- GOAL OF THE EXERCISE
Extend the forum thread about carving with a CarveWright machine, picking up after its last post.

View Jordan's profile

Jordan

1358 posts in 1708 days


#5 posted 1372 days ago

I would like to ask you though – is there a hand held 3D scanner available for your Carvewright? Have you looked into that?

-- http://www.jordanstraker.com

#6 posted 1372 days ago

Jordan,
I have a 3D scanner that goes into the CarveWright’s bit holder. In scan mode it doesn’t run the motor and the scanner goes back and forth over any 3D object in the scan sled, digitizing the shape and placing the data onto the memory card. It can then be carved out as a copy.
Neat huh?

ddwwb

-- Will trade wife's yarn for tools.

#7 posted 1372 days ago

The first one is carved, cut out , sanded and sprayed white. Drying right now.
Here is the second design which features a shell motif with small rosettes and the stylized letter “B”.
The oval shape is sawn out of the rectangular blank.
The machine requires straight edges and 3.5” extra material on th eends so it stays under the feed rollers.

-- Will trade wife's yarn for tools.

#8 posted 1372 days ago

Here’s the first one with a single coat of spray enamel on it. It needs another sanding and then more paint. It can then be worked to accept the fitments for the lamp.

ddwwb

-- Will trade wife's yarn for tools.

View Bearpie's profile

Bearpie

2583 posts in 1601 days


#9 posted 1372 days ago

looks cool, will look great when finished and installed. How long a piece are you able to do through the Carvewright?

Erwin, Jacksonville, FL

-- Erwin, Jacksonville, FL

#10 posted 1372 days ago

Length of the workpiece is mostly irrelevant as long as it isn’t too heavy for the drive rollers to move. I just use good outboard roller stands to make sure long boards are well supported.

ddwwb

-- Will trade wife's yarn for tools.

- ENTRIES SUPPLIED
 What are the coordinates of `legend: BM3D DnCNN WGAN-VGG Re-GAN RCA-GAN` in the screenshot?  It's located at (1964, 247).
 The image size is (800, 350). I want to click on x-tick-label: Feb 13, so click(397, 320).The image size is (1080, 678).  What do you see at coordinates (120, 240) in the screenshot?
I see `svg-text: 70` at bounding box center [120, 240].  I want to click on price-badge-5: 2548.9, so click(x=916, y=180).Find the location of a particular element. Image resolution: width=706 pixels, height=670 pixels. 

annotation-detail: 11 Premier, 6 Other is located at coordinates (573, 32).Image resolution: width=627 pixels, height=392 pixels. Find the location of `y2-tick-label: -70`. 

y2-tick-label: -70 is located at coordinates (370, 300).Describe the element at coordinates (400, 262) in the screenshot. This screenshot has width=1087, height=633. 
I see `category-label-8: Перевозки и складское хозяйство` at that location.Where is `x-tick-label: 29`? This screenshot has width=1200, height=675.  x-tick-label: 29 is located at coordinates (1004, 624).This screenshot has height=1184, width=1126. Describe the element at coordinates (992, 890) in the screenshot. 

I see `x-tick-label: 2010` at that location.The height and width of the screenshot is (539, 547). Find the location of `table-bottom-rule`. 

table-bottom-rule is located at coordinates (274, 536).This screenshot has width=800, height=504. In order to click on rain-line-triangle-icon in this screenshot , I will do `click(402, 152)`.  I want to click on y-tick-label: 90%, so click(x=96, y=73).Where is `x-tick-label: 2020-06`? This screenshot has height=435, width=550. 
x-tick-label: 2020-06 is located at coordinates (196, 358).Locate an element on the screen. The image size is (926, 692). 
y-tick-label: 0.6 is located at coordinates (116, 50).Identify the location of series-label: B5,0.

- ANSWER SECTION
View dlmckirdy's profile

dlmckirdy

195 posts in 1716 days


#11 posted 1372 days ago

Don, The outlet you show looks as though it is intended to snap into a square hole (with recesses for the locking tabs on either side). Could you recess the escuteheon to accept the outlet? You could hard wire the outlet inside the box, just as you would normally do a light fixture.

A second option would be to cut the required shaped hole in a flat metal cover plate for the box, and snap the outlet into that, and hard wire it into place. Cut a matching hole in the escutcheon for the recessed plug.

Either way, you might consider using a steel reinforcing strap recessed into the back side of the escutcheon, which spans between mounting bolts and supports the hook for the chain. I would feel safer using a cieling hook and a closed chain link rather than a closed eye screw with an open chain link,

Your designs look good. I can’t wait to see the entire installation/s.

-- Doug, Bakersfield, CA - I measured twice, cut it twice, and it is still too short!

#12 posted 1372 days ago

Doug, I wanted to have the receptacle hardwired inside, just as you describe.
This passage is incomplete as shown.